Half a mile away the Poet and his sister sat on a boulder beside the road. It was a semi-public road winding around the foot of a wooded hill. Behind them, a mile away, was the railway station. That mile had been mostly uphill, and the Poet did not love physical exercise. He was tall and lean, with a geometrical figure composed mainly of acute angles. When in a state of repose, it resembled a carpenter’s pocket rule which protested at being entirely shut up. The Poet’s sister, on the contrary, was mainly curves—those delicate, subtle curves that deny the presence of bones, yet repel any suggestion of fat. She was young; not too young—just young enough to have won the crowning glory of spinsterhood. She had quantities of red hair, the kind of red hair that always goes with that astonishingly transparent skin underneath which scattering amber freckles come and go over-night. There was one now on the side of her nose, which had a becomingly mirthful tilt at the end. Her lips were full at the centre, carmine, and with finely shaped corners which could not by any possibility be drawn downward. She wore a solid pair of calfskin boots, with military heels which looked small while being ample in size. Her dark walking-skirt barely reached the interesting spot where her bootlaces were tied. Her waist, of a soft, cream-tinted material, left her neck and throat bare—for which the Lord be praised!—and a shapeless, yet shapely, fluffy white thing resting on the coils of her hair seemed to absorb warmth from them. In short, you will make no mistake when you keep your mind fixed on the Poet’s sister.

“Just around the next turn of the road, George,” she was saying, “our little summer Elysium will burst upon your view.”

The Poet mopped the long, solemn countenance that was belied by his eyes and his manner of speech.

“Galatea, I have observed that most things elysian in this life are generally just around the corner. I am not impatient. I can wait. In fact, I should prefer to have that first view burst upon me while I am comfortably seated in the spring wagon of—What did I understand you to say the gentleman’s name was, Galatea?”

“He is called Gabe.”

“Doubtless a corruption of Gabriel.
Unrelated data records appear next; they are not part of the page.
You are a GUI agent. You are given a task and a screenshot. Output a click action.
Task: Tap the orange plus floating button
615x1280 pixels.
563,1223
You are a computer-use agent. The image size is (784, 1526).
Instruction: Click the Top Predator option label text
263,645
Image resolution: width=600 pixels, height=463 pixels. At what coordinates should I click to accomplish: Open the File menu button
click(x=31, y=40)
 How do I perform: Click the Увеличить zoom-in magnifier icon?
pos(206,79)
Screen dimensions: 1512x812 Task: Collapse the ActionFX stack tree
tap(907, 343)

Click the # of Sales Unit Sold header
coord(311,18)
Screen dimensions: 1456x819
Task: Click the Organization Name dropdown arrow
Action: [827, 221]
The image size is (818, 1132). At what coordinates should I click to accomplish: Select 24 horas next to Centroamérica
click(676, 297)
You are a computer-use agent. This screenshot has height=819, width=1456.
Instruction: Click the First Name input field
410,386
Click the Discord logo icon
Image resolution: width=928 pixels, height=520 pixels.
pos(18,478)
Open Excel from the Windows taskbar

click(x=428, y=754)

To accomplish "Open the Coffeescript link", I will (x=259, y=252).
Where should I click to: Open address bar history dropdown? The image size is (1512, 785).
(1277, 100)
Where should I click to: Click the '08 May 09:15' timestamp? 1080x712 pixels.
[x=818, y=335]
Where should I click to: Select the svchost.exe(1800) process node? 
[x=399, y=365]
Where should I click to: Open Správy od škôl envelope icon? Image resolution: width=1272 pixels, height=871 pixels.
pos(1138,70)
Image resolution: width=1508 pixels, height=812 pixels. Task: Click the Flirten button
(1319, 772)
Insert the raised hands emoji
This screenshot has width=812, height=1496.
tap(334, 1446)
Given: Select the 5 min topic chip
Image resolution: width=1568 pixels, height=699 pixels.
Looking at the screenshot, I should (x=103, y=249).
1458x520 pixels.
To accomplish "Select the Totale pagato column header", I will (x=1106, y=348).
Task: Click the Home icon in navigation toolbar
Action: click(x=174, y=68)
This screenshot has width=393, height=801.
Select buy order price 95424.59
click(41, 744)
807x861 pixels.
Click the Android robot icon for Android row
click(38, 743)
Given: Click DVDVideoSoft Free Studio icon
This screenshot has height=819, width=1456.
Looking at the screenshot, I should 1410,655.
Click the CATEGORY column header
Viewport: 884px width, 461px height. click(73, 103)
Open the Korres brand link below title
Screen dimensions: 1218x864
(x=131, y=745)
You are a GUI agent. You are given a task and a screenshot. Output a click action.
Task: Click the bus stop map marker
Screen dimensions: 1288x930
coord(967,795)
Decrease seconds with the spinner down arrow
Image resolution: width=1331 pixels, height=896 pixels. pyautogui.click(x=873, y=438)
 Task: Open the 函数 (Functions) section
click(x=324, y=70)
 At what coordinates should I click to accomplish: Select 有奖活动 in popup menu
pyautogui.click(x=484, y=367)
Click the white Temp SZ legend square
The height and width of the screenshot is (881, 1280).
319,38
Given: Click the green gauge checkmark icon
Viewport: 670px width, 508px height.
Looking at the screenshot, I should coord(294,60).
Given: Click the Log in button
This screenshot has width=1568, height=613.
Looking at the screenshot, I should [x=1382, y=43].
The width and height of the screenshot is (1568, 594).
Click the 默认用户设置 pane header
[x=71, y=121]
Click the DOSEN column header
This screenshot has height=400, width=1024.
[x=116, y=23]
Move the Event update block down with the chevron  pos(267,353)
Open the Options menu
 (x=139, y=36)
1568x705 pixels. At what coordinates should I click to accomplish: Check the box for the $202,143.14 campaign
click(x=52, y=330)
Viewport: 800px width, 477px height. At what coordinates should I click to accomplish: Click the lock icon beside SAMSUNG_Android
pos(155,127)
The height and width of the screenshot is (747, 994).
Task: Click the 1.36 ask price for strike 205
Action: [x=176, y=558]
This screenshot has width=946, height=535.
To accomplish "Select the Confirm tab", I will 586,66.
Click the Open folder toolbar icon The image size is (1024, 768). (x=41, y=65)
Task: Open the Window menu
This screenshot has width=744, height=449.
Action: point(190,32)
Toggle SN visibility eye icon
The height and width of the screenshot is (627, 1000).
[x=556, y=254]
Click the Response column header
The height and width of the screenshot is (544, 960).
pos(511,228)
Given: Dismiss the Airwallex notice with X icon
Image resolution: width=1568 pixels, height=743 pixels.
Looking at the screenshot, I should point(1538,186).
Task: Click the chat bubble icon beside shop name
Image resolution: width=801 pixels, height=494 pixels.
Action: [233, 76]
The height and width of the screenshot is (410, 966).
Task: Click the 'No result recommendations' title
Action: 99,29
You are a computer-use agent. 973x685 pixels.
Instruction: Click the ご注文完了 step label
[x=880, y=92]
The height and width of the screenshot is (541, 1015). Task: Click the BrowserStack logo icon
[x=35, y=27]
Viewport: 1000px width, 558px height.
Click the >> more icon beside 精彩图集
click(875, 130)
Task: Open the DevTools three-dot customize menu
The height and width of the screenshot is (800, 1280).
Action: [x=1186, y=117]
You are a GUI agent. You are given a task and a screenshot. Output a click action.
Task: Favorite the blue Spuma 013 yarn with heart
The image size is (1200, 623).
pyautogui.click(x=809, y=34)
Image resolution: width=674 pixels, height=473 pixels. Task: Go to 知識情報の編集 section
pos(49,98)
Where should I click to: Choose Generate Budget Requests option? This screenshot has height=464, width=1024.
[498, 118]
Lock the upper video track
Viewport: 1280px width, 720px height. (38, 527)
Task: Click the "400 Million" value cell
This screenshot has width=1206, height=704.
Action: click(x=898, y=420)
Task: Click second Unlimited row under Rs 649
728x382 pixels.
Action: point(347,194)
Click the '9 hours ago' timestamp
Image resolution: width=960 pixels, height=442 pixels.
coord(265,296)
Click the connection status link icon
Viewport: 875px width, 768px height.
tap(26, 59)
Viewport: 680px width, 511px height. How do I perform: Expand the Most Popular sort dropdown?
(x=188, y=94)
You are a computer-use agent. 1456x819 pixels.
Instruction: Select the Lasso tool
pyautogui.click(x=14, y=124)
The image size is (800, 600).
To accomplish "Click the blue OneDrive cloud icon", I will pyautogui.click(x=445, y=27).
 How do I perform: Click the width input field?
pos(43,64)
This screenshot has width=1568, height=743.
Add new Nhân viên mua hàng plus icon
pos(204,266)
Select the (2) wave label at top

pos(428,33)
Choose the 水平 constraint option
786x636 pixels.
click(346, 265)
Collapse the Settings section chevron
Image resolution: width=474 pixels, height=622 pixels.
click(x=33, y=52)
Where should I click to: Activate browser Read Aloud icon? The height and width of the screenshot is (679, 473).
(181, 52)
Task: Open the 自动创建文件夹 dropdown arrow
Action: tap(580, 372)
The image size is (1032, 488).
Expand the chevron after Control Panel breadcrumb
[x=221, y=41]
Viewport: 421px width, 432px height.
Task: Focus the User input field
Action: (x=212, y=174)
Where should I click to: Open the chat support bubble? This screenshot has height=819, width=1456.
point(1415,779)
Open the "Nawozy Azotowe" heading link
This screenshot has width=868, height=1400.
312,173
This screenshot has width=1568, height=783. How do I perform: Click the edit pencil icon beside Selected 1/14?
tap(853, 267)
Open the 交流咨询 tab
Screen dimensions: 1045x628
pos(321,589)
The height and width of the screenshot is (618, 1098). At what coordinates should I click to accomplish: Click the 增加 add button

I wonder if Gabriel blows his trumpet for breakfast?”

Galatea’s lips parted in a musical ripple of laughter. The sight would have caused a dentist to pass on, with misgivings about his future. The Poet merely remarked:—

“Galatea, are you sure we brought our toothbrushes?” Whereupon the dentist would have been heartened by the sight of a tiny point of gold shining out of the crown of her left bicuspid.

“George, you lazy thing, come on. It’s only half a mile further. Gabriel probably missed us at the station, and has returned by the main road.”

“Oh, well, if all roads lead to Elysium, I suppose it’s no use waiting here.”